Language Systems & Modelling

The Language of Pain: How Clinicians and Builders Can Learn from Metaphor

A practical guide to bridging lived experience, clinical communication, and interpretable NLP implementation.

By Stella Bullo · Updated: 2026-02-20 · Tags: metaphor, clinical communication, rule-based NLP, taxonomy design

Key idea

Metaphor is not decoration. In pain talk, it is often the most information-dense way patients communicate mechanism, urgency, and impact, and it can be modelled without turning into a black box.

Overview

Metaphor is the resource patients reach for when literal descriptors are insufficient. In clinical contexts, metaphors transform private sensations into shareable narratives. Preserving them supports clearer listening and documentation; modelling them supports tools that turn figurative language into interpretable signal.

Why this matters

Clinicians gain empathy and accuracy when metaphors sit alongside standard notes. Product teams build better triage and dashboards when figurative language is treated as structured information. Researchers get richer datasets when metaphors are handled as patterned, classifiable language, not noise.

From methodology to practice

Step 1: collect

Gather authentic patient phrases via interviews, forums, or intake forms. Record them verbatim.

Step 2: categorise

Group expressions into families (for example: heat, pressure, intrusion, tearing, weight). Patterns emerge across narratives, even when surface wording varies.

Step 3: reframe

Translate into clinical paraphrases while retaining intensity and mechanism. “Like broken glass in the pelvis” becomes “sharp, cutting pelvic pain”.

Step 4: flag

Mark metaphors that suggest red-flag conditions. “An elephant on my chest” should trigger urgent triage pathways.

Clinical examples

  • “It feels like glass” → sharp, localised pelvic pain.

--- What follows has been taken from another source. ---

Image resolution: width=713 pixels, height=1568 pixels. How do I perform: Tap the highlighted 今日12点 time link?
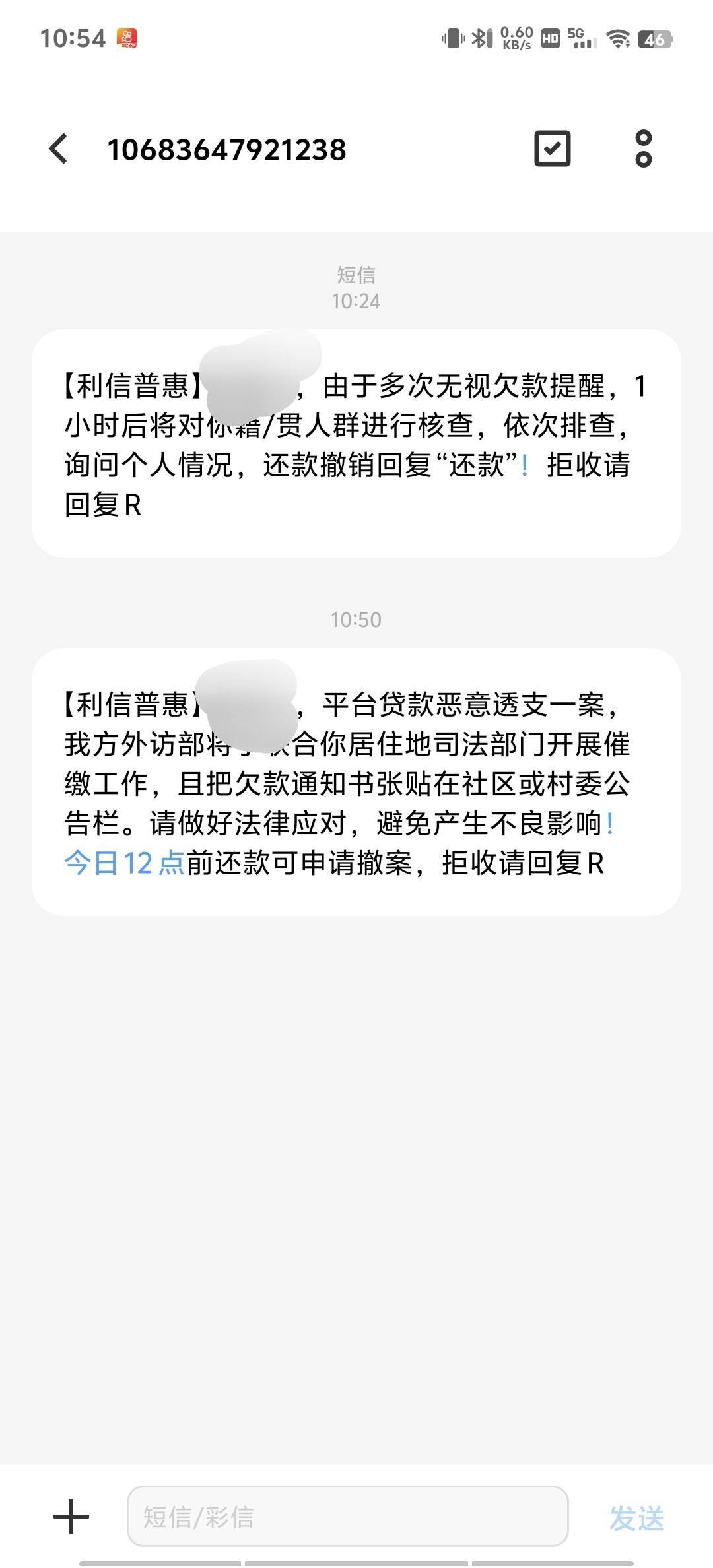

Guidance: check cyclical patterns.
  • “Like a fire in my womb” → burning pelvic pain. Guidance: assess inflammation.
  • “An elephant on my chest” → crushing chest pressure. Guidance: triage urgently.

Technical implementation

A lightweight pipeline can model metaphor while preserving interpretability:

  • Normalise and segment text.
  • Detect metaphor candidates via lexicons + curated regex.
  • Maintain a living taxonomy in JSON/YAML for clarity and governance.
  • Use small, auditable disambiguation logic for edge cases (rules first; optional classifiers only when needed).
  • Generate dual outputs: patient-friendly language + clinician-usable structured notes.
text → candidate detection → taxonomy mapping → validation → outputs (patient + clinician)

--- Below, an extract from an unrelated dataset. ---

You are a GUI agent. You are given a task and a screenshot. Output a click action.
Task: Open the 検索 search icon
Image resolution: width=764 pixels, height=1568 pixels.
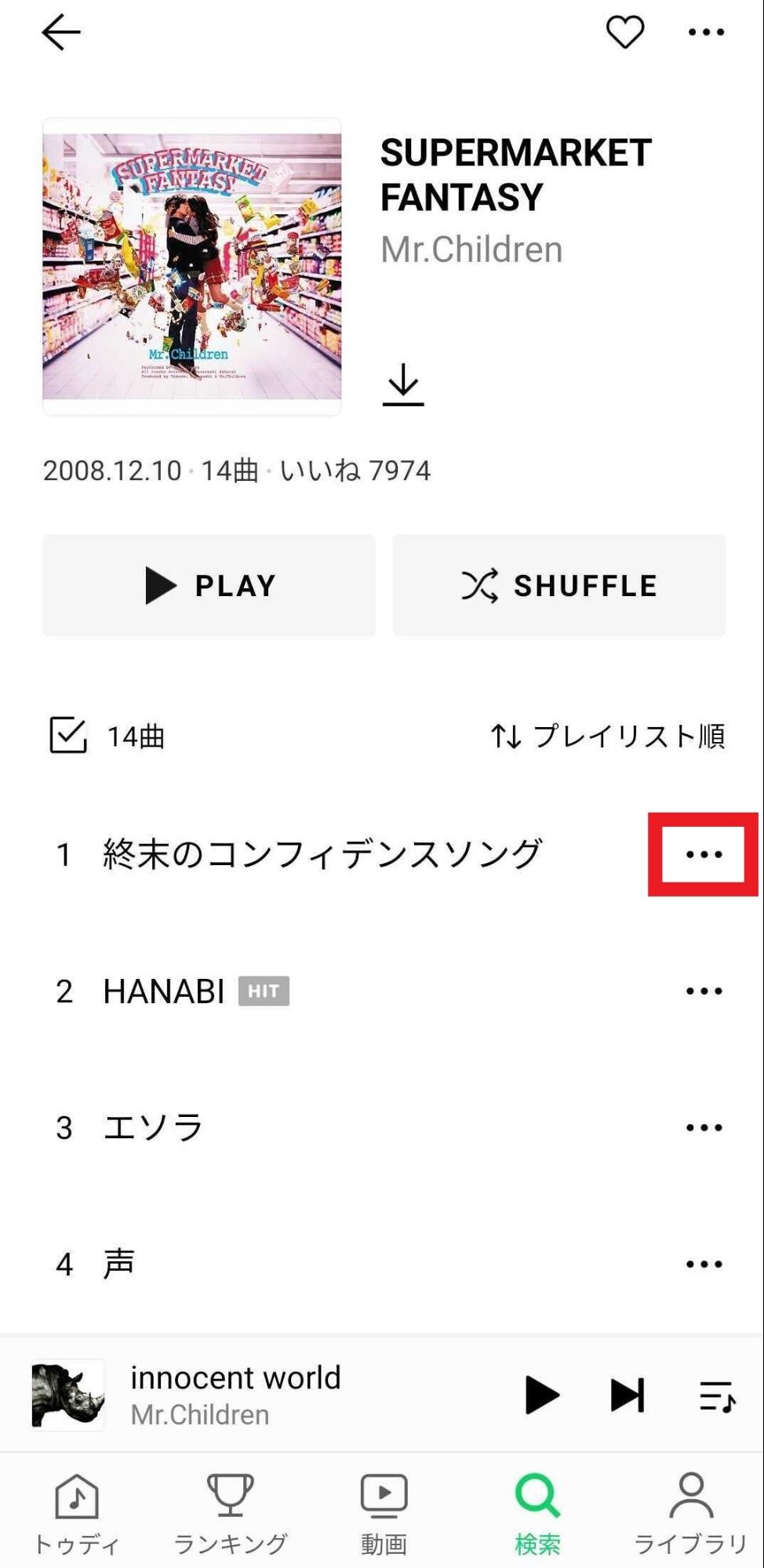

The design goal is not “cleverness”; it is controlled transformation of figurative language into a traceable representation.

Pitfalls and safeguards

Avoid over-interpreting a single metaphor. Avoid flattening narratives into sterile shorthand. Account for emotional, cultural, and social dimensions. Do not assume metaphor categories are universal. The safeguard is simple: listen closely, triangulate, and document.

Practical tips

  • Allow free-text alongside structured symptom capture.
  • Show metaphors next to clinical paraphrases in dashboards.
  • Use simple signalling (icons/labels) for figurative intensity.
  • Track metaphor frequency to support clinical research.
  • Maintain a taxonomy that can evolve without breaking downstream consistency.

Checklist for clinicians

  • Record at least one metaphor verbatim.
  • Add a neutral paraphrase for clinical clarity.
  • Treat figurative intensity as a potential severity marker.
  • Use metaphors to open a conversation about functional impact.
  • Share anonymised examples for training and research.

Conclusion

Metaphor is not noise; it is signal. Embedding it into clinical practice and digital systems makes care more accurate and humane. For clinicians, it sharpens listening. For builders, it sharpens tools. Together, they ensure that when patients reach for metaphor, their meaning is not lost in translation.